Peter Matthiessen, 1927–2014

The author who roamed the wild

In his first nonfiction book, the naturalist and novelist Peter Matthiessen staked out the ground he would revisit throughout his life: the violence inflicted by mankind on the natural world. “Until man, the highest predator, evolved, the process of extinction was a slow one,” he wrote in 1959’s Wildlife in America. “No species but man, so far as is known, unaided by circumstance or climatic change, has ever extinguished another.” Matthiessen doubted humanity would ever change. “Man has been a murderer forever,” he wrote in his final novel, this year’s In Paradise, about a visit to a former Nazi death camp.

Born into a wealthy New York family, “Matthiessen was a man of many parts,” said The New York Times. Recruited by the CIA while at Yale University, he briefly served as a covert agent in France, where he co-founded The Paris Review literary magazine to cover his spying. After quitting the agency, Matthiessen turned to journalism, writing a series of reports on endangered species for Sports Illustrated, which became the basis for Wildlife in America. The book’s success allowed Matthiessen to venture farther afield. He trekked through South America for his 1961 book The Cloud Forest and hiked the Himalayas for 1978’s National Book Award–winning The Snow Leopard.

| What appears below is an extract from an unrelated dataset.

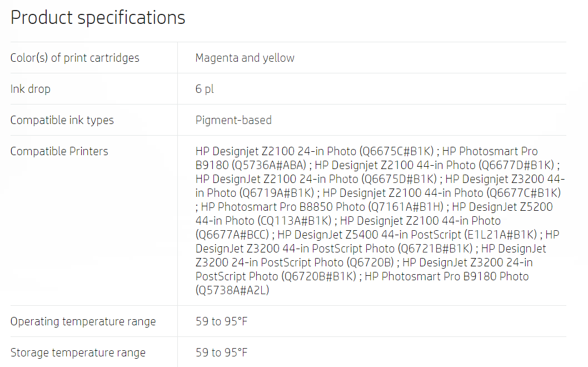Click the operating temperature 59 to 95°F value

These travels also fueled his fiction, and 1965’s At Play in the Fields of the Lord—a tale of missionaries, mercenaries, and an elusive tribe in the Amazon rain forest—established him “as a major novelist,” said The Wall Street Journal. He won another National Book Award for his 2008 novel Shadow Country, about a Florida plantation owner. Writing a novel, Matthiessen explained, provided far more satisfaction than producing nonfiction. “In abandoning oneself to the free creation of something never beheld on Earth,” he said, “one feels almost delirious with a strange joy.”